- _Instructions for the task_:
Every line in the data below from the one containing "Military Benefits & Scholarships (64, 192)" down to the one containing "Accreditation and Awards (57, 351)", both included, must be retyped exactly; no other line is to appear.
(Extracted entries)
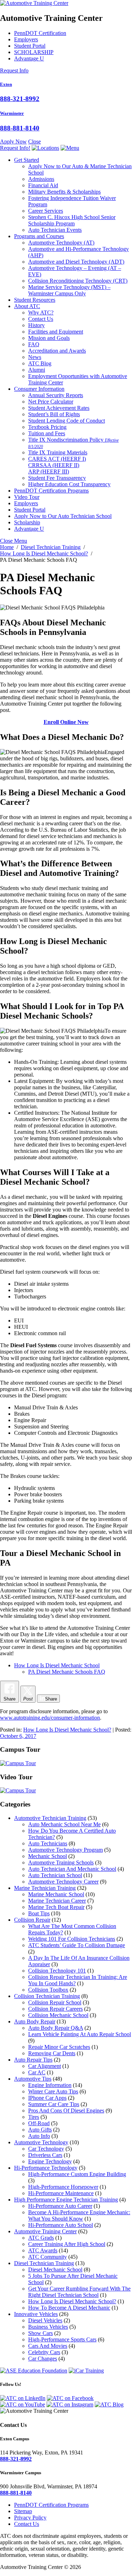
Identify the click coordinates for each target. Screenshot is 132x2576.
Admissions (41, 179)
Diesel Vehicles (45, 2320)
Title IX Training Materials (57, 452)
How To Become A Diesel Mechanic (69, 2308)
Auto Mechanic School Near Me (64, 1824)
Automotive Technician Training (50, 1818)
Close (34, 141)
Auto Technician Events (55, 230)
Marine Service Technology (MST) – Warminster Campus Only (69, 290)
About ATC (27, 306)
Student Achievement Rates (58, 408)
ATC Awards (42, 2250)
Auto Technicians (47, 1843)
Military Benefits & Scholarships (64, 192)
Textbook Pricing (47, 427)
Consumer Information (39, 389)
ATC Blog (39, 363)
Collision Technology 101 (57, 1971)
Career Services (45, 211)
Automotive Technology (61, 243)
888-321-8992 (19, 98)
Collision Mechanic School (58, 2015)
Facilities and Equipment (55, 332)
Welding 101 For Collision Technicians (71, 1939)
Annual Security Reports (55, 395)
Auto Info (39, 2136)
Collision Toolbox (48, 1990)
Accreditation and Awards (57, 351)
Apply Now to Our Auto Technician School (63, 516)
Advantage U (29, 58)
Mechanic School (47, 1856)
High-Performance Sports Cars (62, 2339)
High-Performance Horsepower (63, 2187)
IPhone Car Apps (47, 2098)
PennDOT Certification (40, 33)
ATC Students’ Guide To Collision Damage (76, 1945)
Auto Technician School (55, 1875)
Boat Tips (39, 1913)
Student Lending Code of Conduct (66, 421)
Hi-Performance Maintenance (61, 2193)
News (34, 357)
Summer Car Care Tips (53, 2104)
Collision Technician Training (47, 1996)
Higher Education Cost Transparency (69, 484)
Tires (33, 2117)
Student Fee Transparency (57, 478)
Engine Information (49, 2085)
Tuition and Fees (46, 433)
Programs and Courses (39, 236)
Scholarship (27, 522)
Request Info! (15, 148)
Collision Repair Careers (55, 2009)
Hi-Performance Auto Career (60, 2206)
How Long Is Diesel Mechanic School (57, 1665)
(End Extracted entries)
- _Result for this task_:
Military Benefits & Scholarships (64, 192)
Textbook Pricing (47, 427)
Consumer Information (39, 389)
ATC Blog (39, 363)
Collision Technology 101 (57, 1971)
Career Services (45, 211)
Automotive Technology (61, 243)
888-321-8992 (19, 98)
Collision Mechanic School (58, 2015)
Facilities and Equipment (55, 332)
Welding 101 For Collision Technicians (71, 1939)
Annual Security Reports (55, 395)
Auto Info (39, 2136)
Collision Toolbox (48, 1990)
Accreditation and Awards (57, 351)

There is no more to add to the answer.